Il Seicento, inoltre, si porta indietro un’altra idea fissa, l’angoscia della morte e, con essa, di un mondo in cui tenebre e silenzio abbiano il sopravvento sulla vita intesa come luce e suono. Forse questa pratica scatenata della vocalità, e del sonoro in generale, può essere ricondotta a quell’ossessione di base, e configurarsi di conseguenza come una sorta di esasperata esorcizzazione della “fatal quiete”, una variante fonica dell’”horror vacui”: il silenzio mi fa paura perché è il sinonimo di morte, perché è il luttuoso paravento del nulla?: e allora io strillo!
E Pulcinella ne sa qualcosa! Maschera che, evolvendosi attorno a un ben più remoto nocciolo, si è codificata appunto nel Seicento all’interno di quel meraviglioso rigoglio teatrale unificato nel termine di Commedia dell’Arte, Pulcinella rappresenta il prototipo del popolano “strillazziere”, che tace soltanto il tempo necessario per riprendere fiato e riesplodere nei suoi gutturali acuti di gallinaccio (Pulcinella = pulcino). Contro chi sguinzaglia, Pulcinella, il suo eversivo rancore di servo che non si rassegna al servaggio? Un po’ contro tutti, per la verità. La piramide sociale che lo sovrasta, se potesse prestarsi a misurazioni fisico-spaziali risulterebbe alquanto più mastodontica di quella di Cheope. Ma uno dei suoi più frequenti antagonisti è certamente la morte, il padrone per eccellenza. Contro la Morte, raffigurata attraverso la sua consueta iconografia, vale a dire la tradizionale “capa di morto”, la maschera plebea fa ricorso alla sua più indomabile rumorosità. Nel corso di questa nostra discesa ai liquidi inferni napoletani, la incontriamo per i sentieri del Seicento, accanto e in alternativa alla cultura solenne, grottesco Orfeo che non ci sta a perdere la sua Euridice – Colombina soltanto per aver ceduto alla curiosità di voltarsi indietro. A questo punto potremmo pacificamente concludere che tutto è cominciato nel Seicento. Ma allora come la mettiamo con Svetonio, Tacito, Seneca? Che c’entrano Seneca, Svetonio, Tacito, si dirà. C’entrano purtroppo. In più occasioni, questi tre numi delle antiche lettere, parlando di Napoli, non omettono di far riferimento alla sua “pittoresca vitalità”. Che dava alla testa più di un Falerno di annata. Se poi, come si crede, è Napoli la “greca urbs” nominata nel Satyricon di Petronio Arbitro, città magnetica in cui il visitatore incauto smarrisce ogni possibile orientamento, si dovrà convenire che è ben più stagionata la fama di cui può menar vanto questo universo di suoni incrociati.

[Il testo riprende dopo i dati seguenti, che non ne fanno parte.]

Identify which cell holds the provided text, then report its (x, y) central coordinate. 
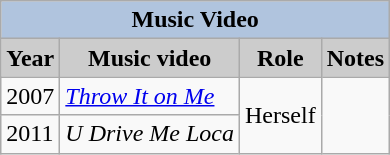
Music Video (196, 20)
Role (281, 58)
Music video (150, 58)
Throw It on Me (150, 96)
Herself (281, 115)
Year (30, 58)
2011 (30, 134)
2007 (30, 96)
Notes (355, 58)
U Drive Me Loca (150, 134)
Find where the given text appears and provide that cell's center as (X, Y) coordinate. 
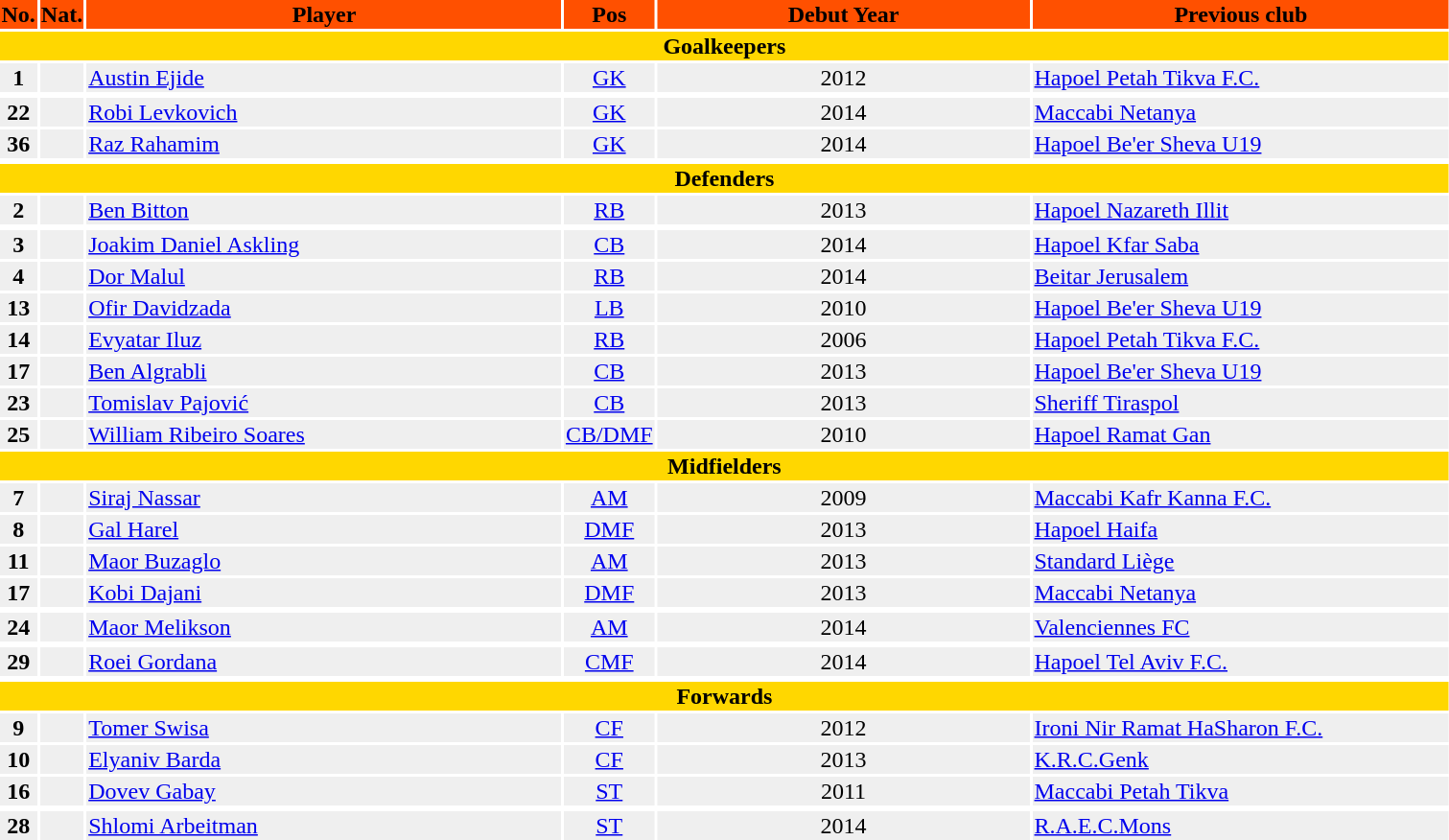
22 (18, 112)
2 (18, 210)
Austin Ejide (324, 78)
9 (18, 728)
Hapoel Ramat Gan (1241, 434)
LB (609, 308)
Midfielders (725, 466)
16 (18, 791)
Defenders (725, 178)
Tomislav Pajović (324, 403)
Tomer Swisa (324, 728)
Beitar Jerusalem (1241, 276)
25 (18, 434)
Robi Levkovich (324, 112)
2011 (844, 791)
Maor Buzaglo (324, 561)
1 (18, 78)
Siraj Nassar (324, 498)
K.R.C.Genk (1241, 760)
10 (18, 760)
Gal Harel (324, 529)
Forwards (725, 696)
24 (18, 627)
11 (18, 561)
William Ribeiro Soares (324, 434)
Hapoel Haifa (1241, 529)
Dor Malul (324, 276)
CMF (609, 662)
Player (324, 14)
Maor Melikson (324, 627)
Ironi Nir Ramat HaSharon F.C. (1241, 728)
Pos (609, 14)
28 (18, 826)
23 (18, 403)
Standard Liège (1241, 561)
Evyatar Iluz (324, 339)
Joakim Daniel Askling (324, 245)
36 (18, 144)
2009 (844, 498)
Roei Gordana (324, 662)
No. (18, 14)
Dovev Gabay (324, 791)
Debut Year (844, 14)
2006 (844, 339)
Hapoel Nazareth Illit (1241, 210)
13 (18, 308)
Sheriff Tiraspol (1241, 403)
Kobi Dajani (324, 593)
Nat. (61, 14)
Shlomi Arbeitman (324, 826)
Goalkeepers (725, 46)
CB/DMF (609, 434)
R.A.E.C.Mons (1241, 826)
14 (18, 339)
3 (18, 245)
Ben Algrabli (324, 371)
Previous club (1241, 14)
Raz Rahamim (324, 144)
Ben Bitton (324, 210)
7 (18, 498)
8 (18, 529)
Maccabi Kafr Kanna F.C. (1241, 498)
Hapoel Kfar Saba (1241, 245)
Ofir Davidzada (324, 308)
Hapoel Tel Aviv F.C. (1241, 662)
4 (18, 276)
Valenciennes FC (1241, 627)
Elyaniv Barda (324, 760)
Maccabi Petah Tikva (1241, 791)
29 (18, 662)
For the text-containing cell, return its midpoint in (X, Y) coordinate format. 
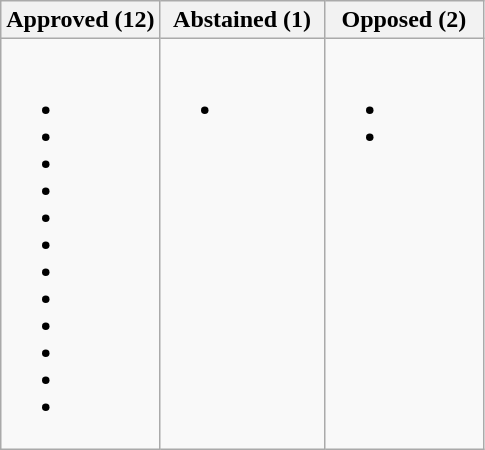
Approved (12) (80, 20)
Opposed (2) (404, 20)
Abstained (1) (242, 20)
Detect which cell encompasses the target text, then output its (X, Y) center coordinate. 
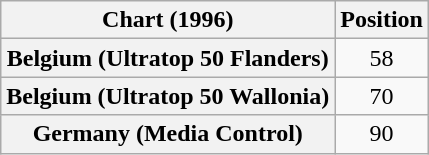
Chart (1996) (168, 20)
90 (382, 134)
Germany (Media Control) (168, 134)
Position (382, 20)
Belgium (Ultratop 50 Flanders) (168, 58)
70 (382, 96)
Belgium (Ultratop 50 Wallonia) (168, 96)
58 (382, 58)
Find where the given text appears and provide that cell's center as [x, y] coordinate. 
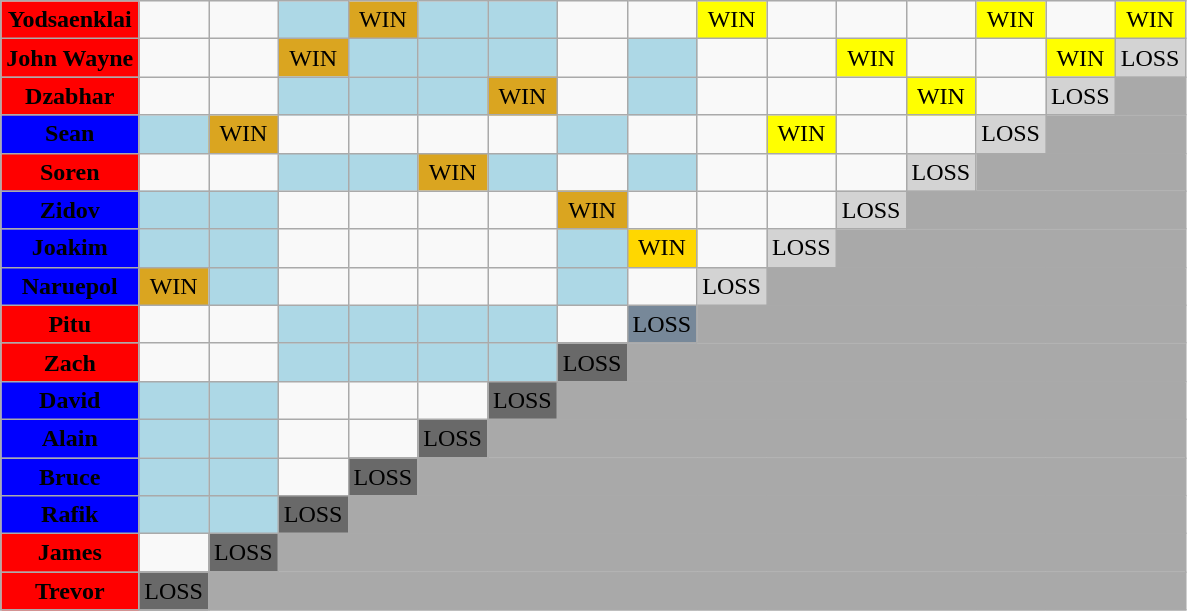
James [70, 553]
Zidov [70, 210]
John Wayne [70, 58]
Pitu [70, 324]
Yodsaenklai [70, 20]
Bruce [70, 477]
Rafik [70, 515]
Sean [70, 134]
Naruepol [70, 286]
Joakim [70, 248]
Trevor [70, 591]
David [70, 400]
Dzabhar [70, 96]
Alain [70, 438]
Soren [70, 172]
Zach [70, 362]
Return (X, Y) of the center of cell containing provided text 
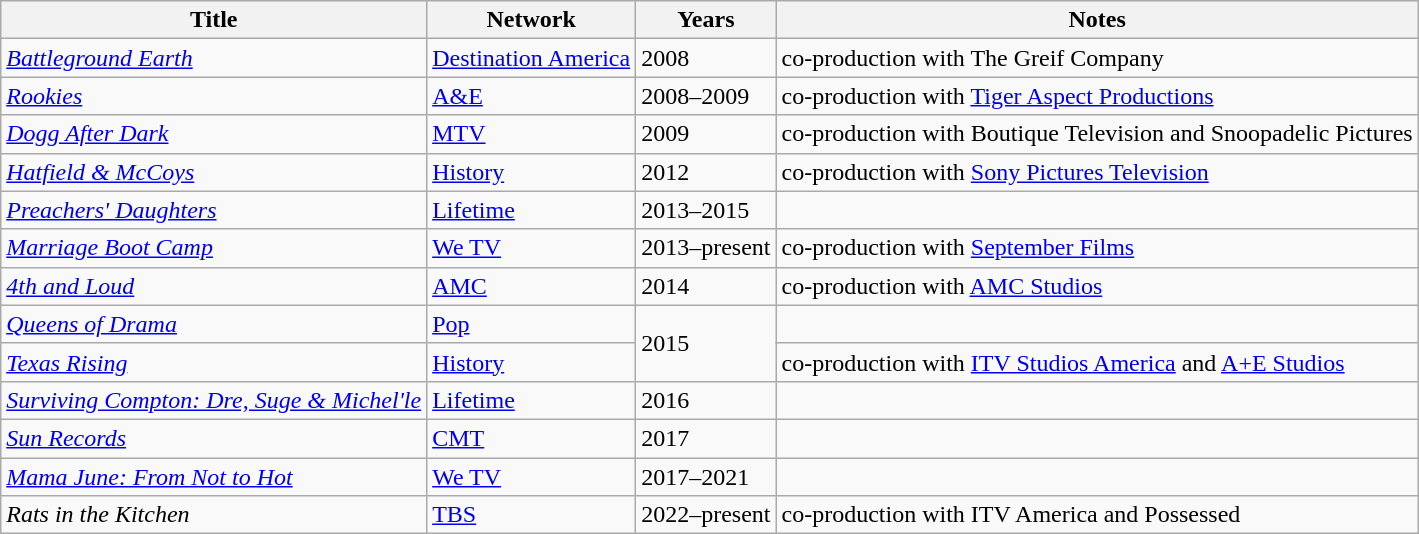
co-production with Boutique Television and Snoopadelic Pictures (1097, 134)
2013–present (706, 248)
AMC (532, 286)
2012 (706, 172)
TBS (532, 515)
co-production with September Films (1097, 248)
2014 (706, 286)
2008–2009 (706, 96)
Battleground Earth (214, 58)
2009 (706, 134)
co-production with AMC Studios (1097, 286)
4th and Loud (214, 286)
co-production with Tiger Aspect Productions (1097, 96)
Pop (532, 324)
Queens of Drama (214, 324)
co-production with ITV America and Possessed (1097, 515)
Notes (1097, 20)
Rookies (214, 96)
Hatfield & McCoys (214, 172)
Marriage Boot Camp (214, 248)
Mama June: From Not to Hot (214, 477)
Network (532, 20)
Texas Rising (214, 362)
Title (214, 20)
Dogg After Dark (214, 134)
2022–present (706, 515)
Surviving Compton: Dre, Suge & Michel'le (214, 400)
2008 (706, 58)
Preachers' Daughters (214, 210)
Rats in the Kitchen (214, 515)
Sun Records (214, 438)
Destination America (532, 58)
2017 (706, 438)
2016 (706, 400)
co-production with Sony Pictures Television (1097, 172)
CMT (532, 438)
co-production with ITV Studios America and A+E Studios (1097, 362)
co-production with The Greif Company (1097, 58)
Years (706, 20)
MTV (532, 134)
2013–2015 (706, 210)
2017–2021 (706, 477)
A&E (532, 96)
2015 (706, 343)
Detect which cell encompasses the target text, then output its (x, y) center coordinate. 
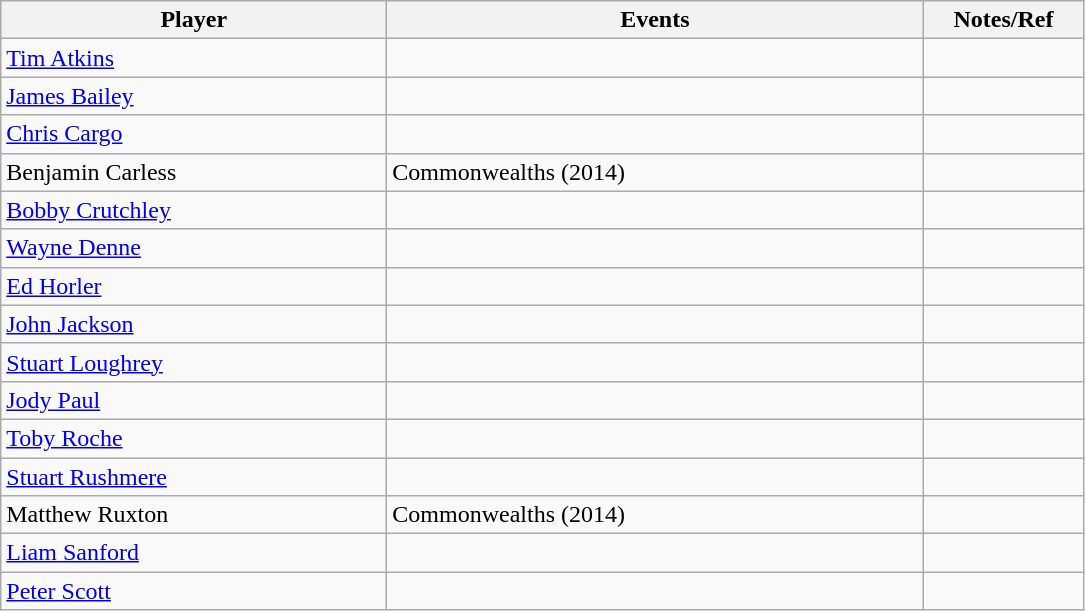
Stuart Rushmere (194, 477)
Stuart Loughrey (194, 362)
Notes/Ref (1004, 20)
Events (655, 20)
James Bailey (194, 96)
Peter Scott (194, 591)
John Jackson (194, 324)
Toby Roche (194, 438)
Matthew Ruxton (194, 515)
Liam Sanford (194, 553)
Player (194, 20)
Chris Cargo (194, 134)
Wayne Denne (194, 248)
Tim Atkins (194, 58)
Bobby Crutchley (194, 210)
Jody Paul (194, 400)
Benjamin Carless (194, 172)
Ed Horler (194, 286)
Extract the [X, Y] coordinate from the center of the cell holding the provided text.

Inverosimile per verosimile, ci piace a questo punto immaginare un’età mitica, in cui le lande, dove più tardi si sarebbe insidiata Partenope, fossero soggette a due divinità in perenne conflitto: il dio del Frastuono e il dio del Silenzio. Accadde una volta (sempre nella nostra immaginazione) che i due s’incontrassero lungo la riva del mare. Entrambi reputando disdicevole bagnarsi i piedi nell’acqua, come pure scottarsi nella sabbia rovente, presto l’incontro degenerò in una risibile questione di precedenze. “Cedetemi il passo!” urlò il dio del Frastuono. “Siete voi che dovete cederlo a me!” precisò a gesti il dio del Silenzio (N.B. l’uso del “voi” era già una prerogativa di quelle latitudini). La disputa andò avanti su questo tono ancora un po’! Con l’uno che strepitava e l’altro che si contorceva nell’esposizione del suo campionario mimico. Infine, al Dio del Frastuono saltarono i nervi, la qualcosa non gli accadeva raramente, visto che usava portarli a fior di pelle. Afferrato un bastone, quell’energumeno vociante si scagliò contro il suo muto rivale, che, fuggendo a gambe levate, ruppe in urla e strepiti, abdicando una volta per sempre al suo proverbiale mutismo.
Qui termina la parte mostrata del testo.